[SPARK-19141] VectorAssembler metadata causing memory issues - ASF JIRA

Details

Type: Bug
Status: Resolved
Priority: Major
Resolution: Incomplete
Affects Version/s: 1.6.0, 2.0.0, 2.1.0
Fix Version/s: None
Component/s: ML, MLlib
Labels:
- bulk-closed
Environment:

Windows 10, Ubuntu 16.04.1, Scala 2.11.8, Spark 1.6.0, 2.0.0, 2.1.0

Description

VectorAssembler produces unnecessary metadata that overflows the Java heap in the case of sparse vectors. In the example below, the logical length of the vector is 10^6, but the number of non-zero values is only 2.
The problem arises when the vector assembler creates metadata (ML attributes) for each of the 10^6 slots, even if this metadata didn't exist upstream (i.e. HashingTF doesn't produce metadata per slot). Here is a chunk of metadata it produces:

{"ml_attr":{"attrs":{"numeric":[{"idx":0,"name":"HashedFeat_0"},{"idx":1,"name":"HashedFeat_1"},{"idx":2,"name":"HashedFeat_2"},{"idx":3,"name":"HashedFeat_3"},{"idx":4,"name":"HashedFeat_4"},{"idx":5,"name":"HashedFeat_5"},{"idx":6,"name":"HashedFeat_6"},{"idx":7,"name":"HashedFeat_7"},{"idx":8,"name":"HashedFeat_8"},{"idx":9,"name":"HashedFeat_9"},...,{"idx":1000000,"name":"Feat01"}]},"num_attrs":1000001}}

In this lightweight example, the feature size limit seems to be 1,000,000 when run locally, but this scales poorly with more complicated routines. With a larger dataset and a learner (say LogisticRegression), it maxes out anywhere between 10k and 100k hash size even on a decent sized cluster.
I did some digging, and it seems that the only metadata necessary for downstream learners is the one indicating categorical columns. Thus, I thought of the following possible solutions:

1. Compact representation of ml attributes metadata (but this seems to be a bigger change)
2. Removal of non-categorical tags from the metadata created by the VectorAssembler
3. An option on the existent VectorAssembler to skip unnecessary ml attributes or create another transformer altogether

I would happy to take a stab at any of these solutions, but I need some direction from the Spark community.

VABug.scala

import org.apache.spark.SparkConf
import org.apache.spark.ml.feature.{HashingTF, VectorAssembler}
import org.apache.spark.sql.SparkSession


object VARepro {

  case class Record(Label: Double, Feat01: Double, Feat02: Array[String])

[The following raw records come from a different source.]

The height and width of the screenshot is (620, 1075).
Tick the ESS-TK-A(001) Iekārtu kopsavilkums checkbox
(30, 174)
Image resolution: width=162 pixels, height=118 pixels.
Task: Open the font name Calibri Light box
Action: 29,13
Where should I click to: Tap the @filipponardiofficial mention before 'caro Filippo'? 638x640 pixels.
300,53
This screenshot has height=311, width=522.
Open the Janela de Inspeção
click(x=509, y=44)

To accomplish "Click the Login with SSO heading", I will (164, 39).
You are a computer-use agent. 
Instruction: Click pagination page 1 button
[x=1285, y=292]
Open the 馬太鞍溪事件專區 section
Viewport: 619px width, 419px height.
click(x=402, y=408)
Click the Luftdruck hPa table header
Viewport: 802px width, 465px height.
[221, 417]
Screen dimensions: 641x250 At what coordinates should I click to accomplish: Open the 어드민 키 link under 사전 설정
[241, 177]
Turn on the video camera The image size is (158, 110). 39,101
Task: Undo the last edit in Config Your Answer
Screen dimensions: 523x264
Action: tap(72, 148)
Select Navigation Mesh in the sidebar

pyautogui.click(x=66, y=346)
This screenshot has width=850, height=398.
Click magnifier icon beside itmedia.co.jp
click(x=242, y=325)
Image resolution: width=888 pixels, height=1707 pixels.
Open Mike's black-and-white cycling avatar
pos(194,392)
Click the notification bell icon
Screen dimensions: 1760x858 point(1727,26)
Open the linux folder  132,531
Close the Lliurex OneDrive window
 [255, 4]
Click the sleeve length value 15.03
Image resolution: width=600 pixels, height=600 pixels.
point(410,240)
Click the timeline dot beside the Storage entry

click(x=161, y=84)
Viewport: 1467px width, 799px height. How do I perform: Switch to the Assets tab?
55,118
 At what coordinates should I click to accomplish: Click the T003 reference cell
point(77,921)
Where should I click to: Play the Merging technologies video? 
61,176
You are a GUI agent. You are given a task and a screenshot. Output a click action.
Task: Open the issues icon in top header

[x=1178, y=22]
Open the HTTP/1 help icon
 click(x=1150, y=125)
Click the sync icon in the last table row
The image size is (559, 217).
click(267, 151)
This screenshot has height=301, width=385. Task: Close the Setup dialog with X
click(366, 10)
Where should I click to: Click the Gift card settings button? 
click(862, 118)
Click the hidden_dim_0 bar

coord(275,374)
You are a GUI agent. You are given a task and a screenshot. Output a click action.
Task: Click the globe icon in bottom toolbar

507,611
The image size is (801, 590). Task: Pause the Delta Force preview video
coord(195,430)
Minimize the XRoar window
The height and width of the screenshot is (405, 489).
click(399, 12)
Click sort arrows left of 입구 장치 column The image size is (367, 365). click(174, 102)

  def main(args: Array[String]) {

    val conf = new SparkConf()
      .setAppName("Vector assembler bug")
      .setMaster("local[*]")
    val spark = SparkSession.builder.config(conf).getOrCreate()

    import spark.implicits._
    val df = Seq(Record(1.0, 2.0, Array("4daf")), Record(0.0, 3.0, Array("a9ee"))).toDS()

    val numFeatures = 10000000
    val hashingScheme = new HashingTF().setInputCol("Feat02").setOutputCol("HashedFeat").setNumFeatures(numFeatures)
    val hashedData = hashingScheme.transform(df)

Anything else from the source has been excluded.